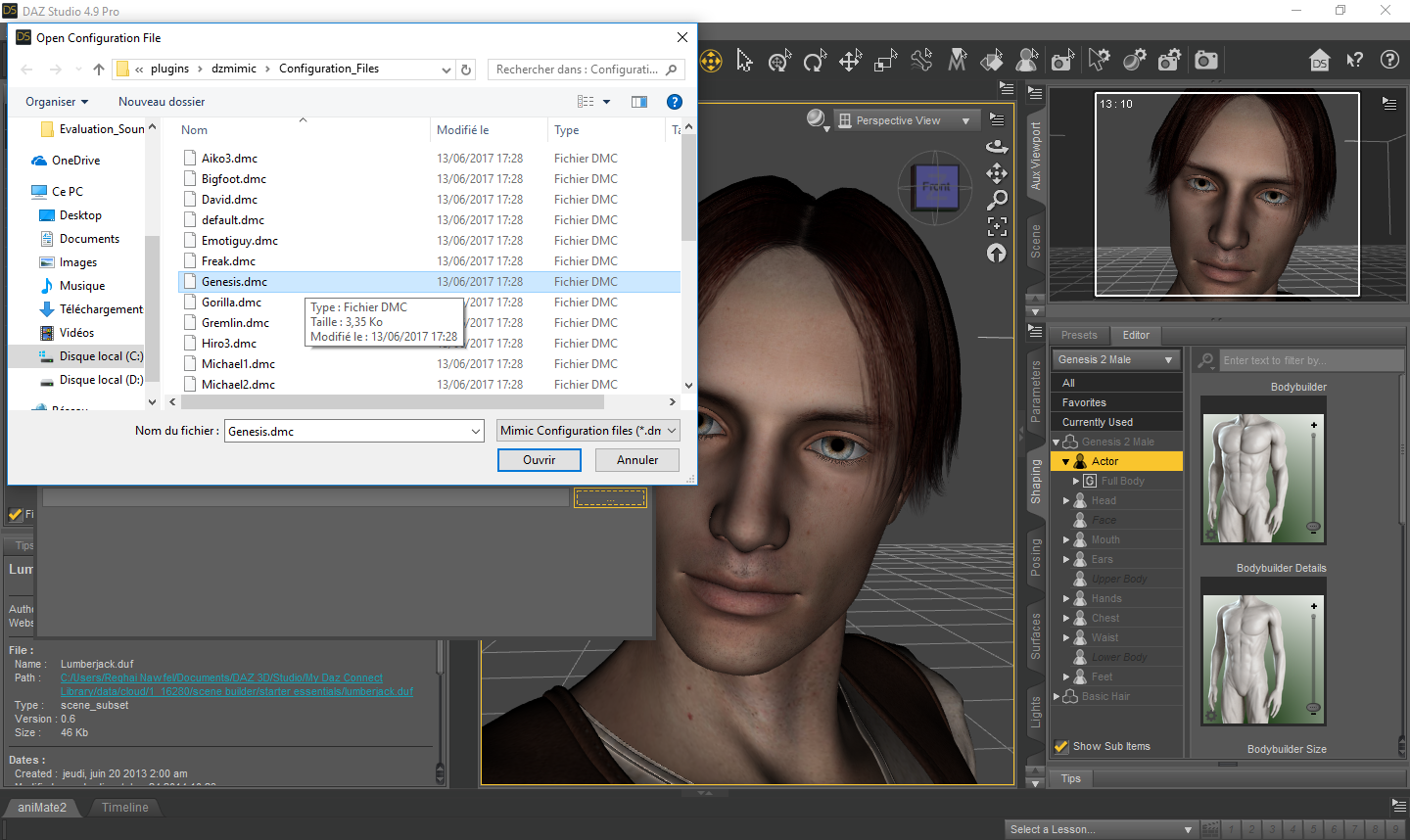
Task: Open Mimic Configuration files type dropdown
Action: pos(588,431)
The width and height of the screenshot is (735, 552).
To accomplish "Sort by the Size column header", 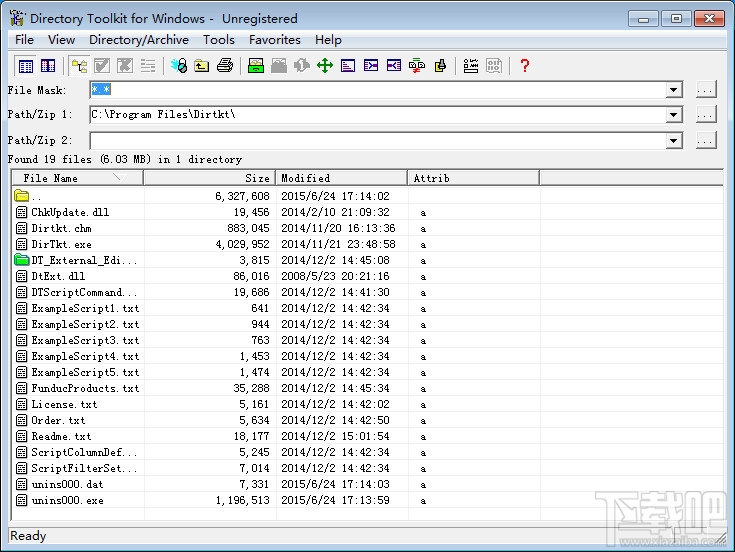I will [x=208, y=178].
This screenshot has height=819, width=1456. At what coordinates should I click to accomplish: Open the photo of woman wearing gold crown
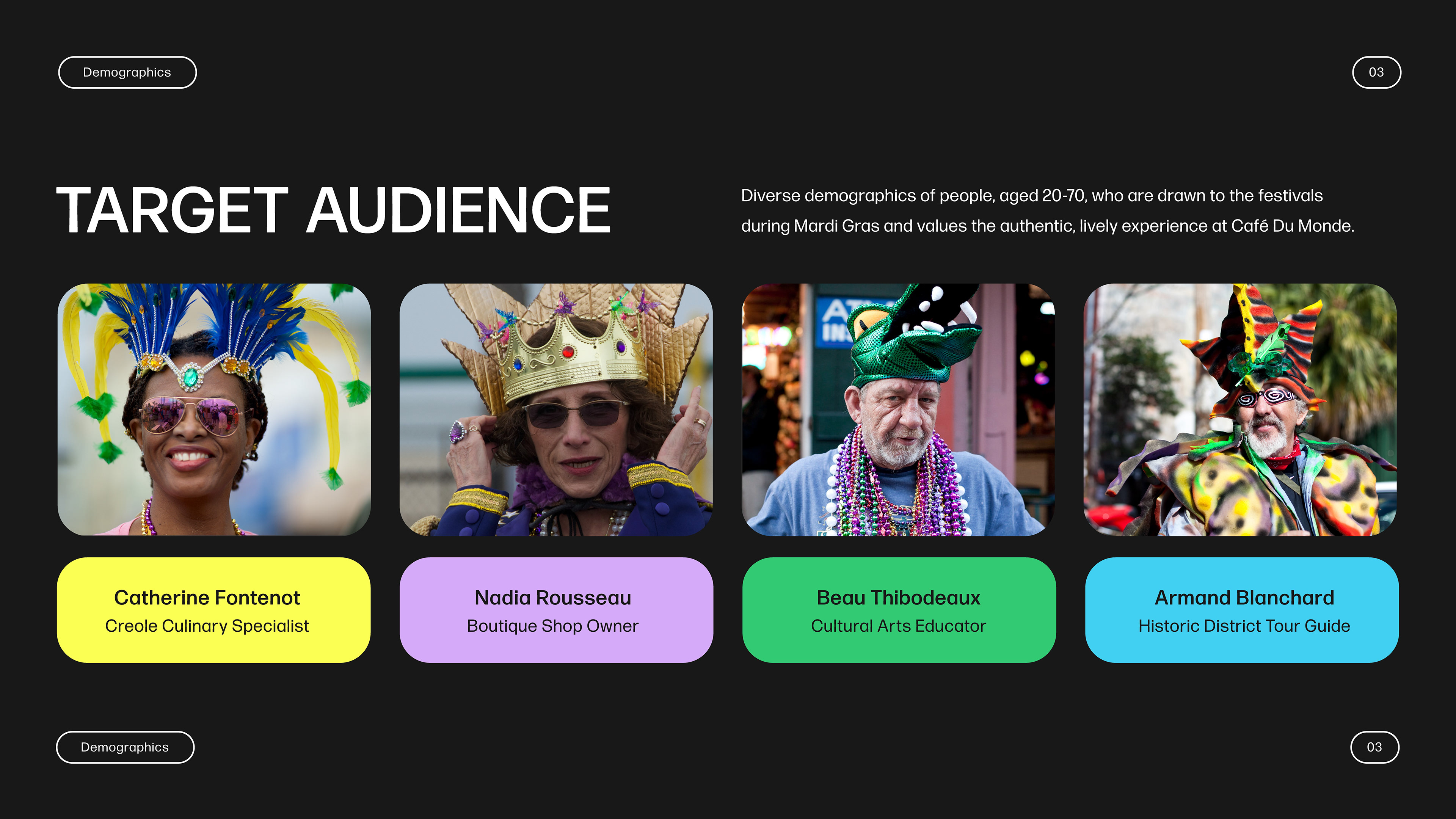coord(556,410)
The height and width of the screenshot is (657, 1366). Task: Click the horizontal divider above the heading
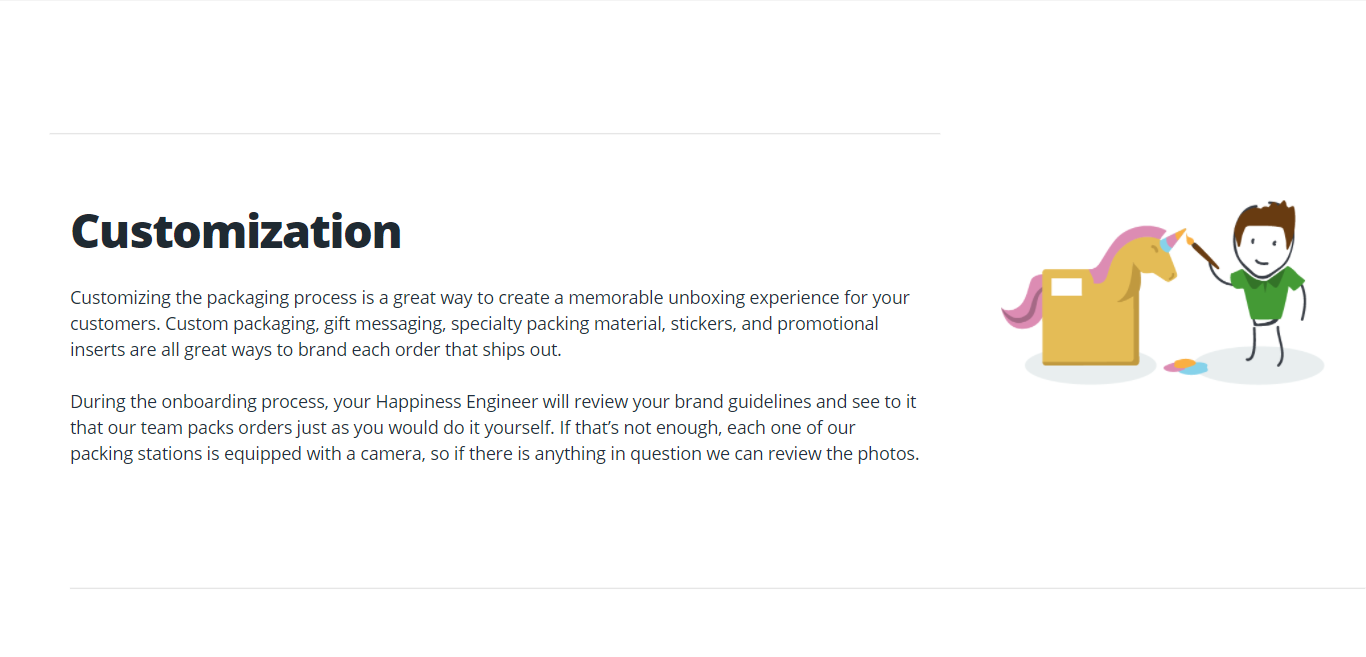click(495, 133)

**To do**
Because the copy must hold no pictures, return only the lines that run from the line containing "The height and" to the end of the data above, each exactly as it stands.

**Expected answer**
The height and width of the screenshot is (657, 1366). Task: Click the horizontal divider above the heading
click(495, 133)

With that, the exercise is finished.